Radioprotective 105 kDa protein attenuates ischemia/reperfusion-induced myocardial apoptosis and autophagy by inhibiting the activation of the TLR4/NF-κB signaling pathway in rats

Xin Guo, Hong Jiang, Jun Yang, Jing Chen, Jian Yang, Jia-Wang Ding, Song Li, Hui Wu, Hua-Sheng Ding
International Journal of Molecular Medicine 2016, 38 (3): 885-93
Toll-like receptor 4 (TLR4) serves as an important inducer of apoptotic and autophagic responses in myocardial ischemia/reperfusion (I/R) injury (MIRI). Radioprotective 105 kDa protein (RP105) is a specific inhibitor of TLR4. However, the molecular mechanisms by which RP105 represses myocardial apoptosis and autophagy through TLR4‑mediated signaling during I/R have not yet been fully elucidated. Therefore, in the present study, we aimed to examine whether adenovirus-mediated RP105 overexpression repressed myocardial apoptosis and autophagy by inhibiting the TLR4-driven mechanism in MIRI. Three days after the injection of virus or saline into the myocardium, Sprague-Dawley (SD) rats were subjected to 30 min of left anterior descending coronary artery occlusion and 6 h of reperfusion.
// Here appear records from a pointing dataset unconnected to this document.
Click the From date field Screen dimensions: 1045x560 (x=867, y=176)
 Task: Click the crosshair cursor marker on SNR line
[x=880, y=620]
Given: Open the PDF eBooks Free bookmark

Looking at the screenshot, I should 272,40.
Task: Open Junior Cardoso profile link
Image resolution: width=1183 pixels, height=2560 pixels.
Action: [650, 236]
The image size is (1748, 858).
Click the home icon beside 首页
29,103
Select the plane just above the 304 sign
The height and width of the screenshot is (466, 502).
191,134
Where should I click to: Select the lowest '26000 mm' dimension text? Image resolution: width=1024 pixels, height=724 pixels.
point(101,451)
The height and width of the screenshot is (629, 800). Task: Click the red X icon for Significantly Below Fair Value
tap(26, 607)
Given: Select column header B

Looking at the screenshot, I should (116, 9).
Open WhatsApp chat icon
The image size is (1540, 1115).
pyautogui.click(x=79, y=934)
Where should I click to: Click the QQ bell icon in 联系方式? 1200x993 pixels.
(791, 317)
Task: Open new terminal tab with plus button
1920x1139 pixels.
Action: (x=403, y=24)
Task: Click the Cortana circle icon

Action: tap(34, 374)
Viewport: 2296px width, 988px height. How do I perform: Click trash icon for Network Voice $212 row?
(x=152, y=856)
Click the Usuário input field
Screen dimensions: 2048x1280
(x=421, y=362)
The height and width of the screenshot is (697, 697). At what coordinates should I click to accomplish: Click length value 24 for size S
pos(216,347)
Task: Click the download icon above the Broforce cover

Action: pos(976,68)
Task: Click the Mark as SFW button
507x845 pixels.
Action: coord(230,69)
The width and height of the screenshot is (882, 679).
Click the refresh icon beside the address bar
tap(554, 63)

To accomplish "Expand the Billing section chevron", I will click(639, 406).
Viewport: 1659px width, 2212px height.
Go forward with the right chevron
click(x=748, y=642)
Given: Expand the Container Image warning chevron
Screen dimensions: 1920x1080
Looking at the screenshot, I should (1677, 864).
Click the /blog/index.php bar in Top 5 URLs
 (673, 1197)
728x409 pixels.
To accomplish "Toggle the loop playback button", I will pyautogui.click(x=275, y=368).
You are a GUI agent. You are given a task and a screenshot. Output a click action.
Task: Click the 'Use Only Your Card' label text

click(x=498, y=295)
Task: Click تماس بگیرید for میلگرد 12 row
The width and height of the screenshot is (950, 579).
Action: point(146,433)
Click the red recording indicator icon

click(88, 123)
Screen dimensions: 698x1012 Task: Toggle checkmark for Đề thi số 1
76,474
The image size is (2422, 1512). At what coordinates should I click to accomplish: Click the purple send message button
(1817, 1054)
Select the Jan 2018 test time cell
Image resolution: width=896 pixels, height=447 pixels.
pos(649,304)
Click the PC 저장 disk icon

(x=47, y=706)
Myocardial specimens were prepared for analysis. We performed immunohistochemichal and histopathological analysis, the measurement of cardiac biomarkers, TUNEL assay , RT-qPCR and western blot analysis. The results indicated that the overexpression of RP105 contributed to an amelioration of myocardial histological damage, decreased leakage of creatine kinase (CK) and lactate dehydrogenase (LDH), as well as a reduction in the number of TUNEL-positive cardiomyocytes. The levels of positively associated modulators of apoptosis and autophagy were also significantly downregulated by RP105, whereas Bcl-2, which plays an opposite role in inducing apoptosis and autophagy, was inversely upregulated. Furthermore, the overexpression of RP105 led to the repression of TLR4 activity and the phosphorylation of NF-κB/p65, as well as the reduced production of the cytokines interleukin 6 (IL-6) and tumor necrosis factor α (TNF-α). Taken together, these data suggest that RP105 protects the myocardium against apoptosis and autophagy, and plays a cardioprotective role during I/R injury. This is most likely due to the inactivation of TLR4/NF-κB signaling pathway. Thus, RP105 may represent an innovative therapeutic target for attenuating MIRI.